As the Rio +30 summit in Brazil finished today, there was little hope that the conference on climate change would produce any concrete commitments. The summit was named after the 30th anniversary of the Duran Duran song. Ministers from over 100 countries were in attendance, while protests went on continuously outside.
The results were somewhat disappointing, as different governments were unable to reach any firm agreement. UK Environment Minister Colleen Ayre explained that the problem was not a lack of political will. Most governments wanted to do something positive and when faced with the scientific facts it was clear that something needed to be done. But in the end, she said, "we didn't want to look as if we had given in to a bunch of whiny hippy protesters."

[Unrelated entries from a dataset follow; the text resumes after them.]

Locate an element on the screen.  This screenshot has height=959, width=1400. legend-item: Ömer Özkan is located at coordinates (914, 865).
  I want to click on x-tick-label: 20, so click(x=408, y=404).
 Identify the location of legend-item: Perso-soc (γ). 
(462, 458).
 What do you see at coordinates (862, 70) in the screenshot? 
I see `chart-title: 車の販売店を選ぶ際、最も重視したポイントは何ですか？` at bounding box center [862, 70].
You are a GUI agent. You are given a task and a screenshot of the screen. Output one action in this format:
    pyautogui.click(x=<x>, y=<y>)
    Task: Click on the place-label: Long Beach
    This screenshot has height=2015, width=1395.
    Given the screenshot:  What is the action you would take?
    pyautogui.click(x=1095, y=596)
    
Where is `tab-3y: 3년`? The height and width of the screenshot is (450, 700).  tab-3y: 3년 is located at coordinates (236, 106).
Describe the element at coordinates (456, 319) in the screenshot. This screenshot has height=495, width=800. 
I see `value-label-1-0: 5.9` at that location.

Heal The Earth member Paul O'Sean agreed that the environmentalists were their own worst enemy. "Nobody likes a tree-hugger, and it looks like our obnoxious bleating about planetary catastrophe has annoyed a lot of people over the years. We've really shot ourselves in the foot by banging on about the bloody environment all the time."
UN Secretary General Ban Ki Moon made the closing speech at the conference, where he pointed out that the protesters were still stuck in the 1980s with their patronisingly miserable 'we're doomed' slogans. "Them bitches gotta get with the programme. They cramping our style!" he rapped. He then suggested that if governments gave in to the hippies on climate change, they would be under pressure to give in on other issues, which would lead to everyone being force-fed lettuce and dolphins getting the vote.
Meanwhile, global warming denial groups also attended the conference to protest in large numbers. They claim that the world's climate is not changing at all, and if it is then it is only changing in the way that it has always done.
Climate change denier Rose Mercury said, "Last night it was 60 degrees, and today it's over 80. If the climate can change so much in one day, then how is a couple of degrees of so-called 'global warming' going to make a difference?"
Other deniers said, "If God hadn't intended us to burn fossil fuels, he wouldn't have hidden the fossils to test our faith in the first place."